=== Begin Enclosure ===
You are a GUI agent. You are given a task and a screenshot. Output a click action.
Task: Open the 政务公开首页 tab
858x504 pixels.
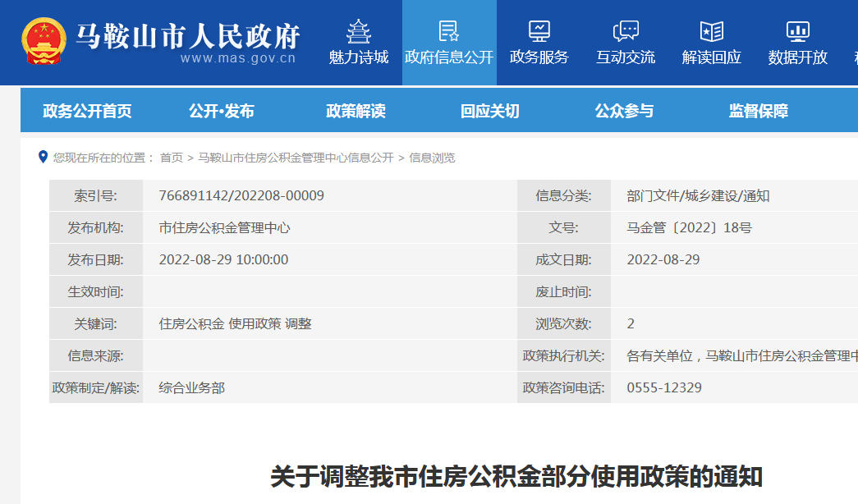[87, 111]
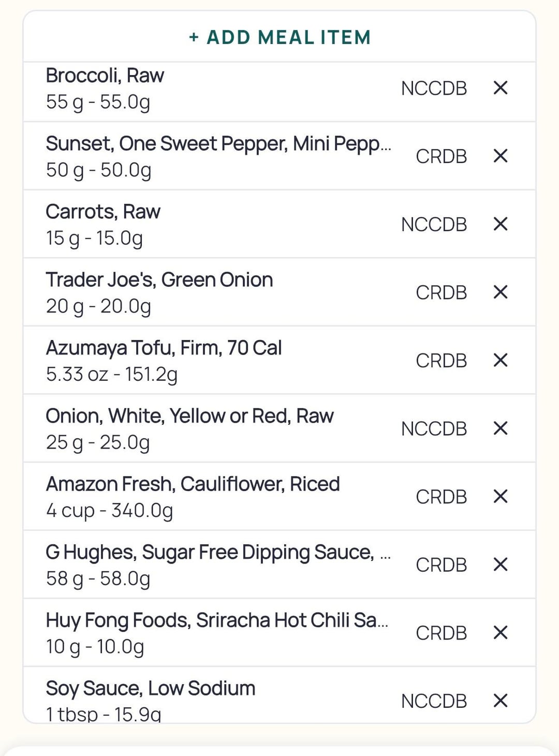This screenshot has height=756, width=559.
Task: Remove Broccoli, Raw from the meal
Action: (500, 88)
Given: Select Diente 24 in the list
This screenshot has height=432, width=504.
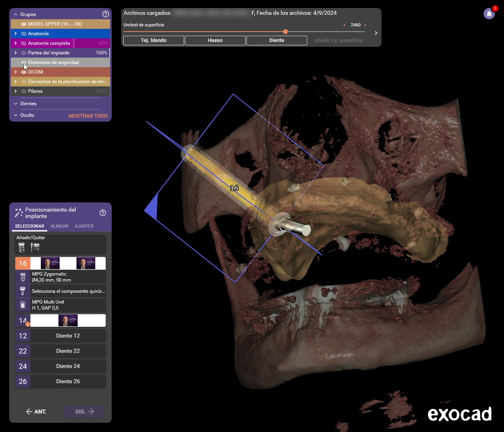Looking at the screenshot, I should [x=68, y=366].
=== End Enclosure ===
◆ **Problem details**
Copy each line above precisely, dropping the pictures.

◆ **Exercise solution**
You are a GUI agent. You are given a task and a screenshot. Output a click action.
Task: Open the 政务公开首页 tab
858x504 pixels.
[87, 111]
This screenshot has height=756, width=559.
Task: Remove Broccoli, Raw from the meal
Action: (500, 88)
Given: Select Diente 24 in the list
This screenshot has height=432, width=504.
Looking at the screenshot, I should [x=68, y=366].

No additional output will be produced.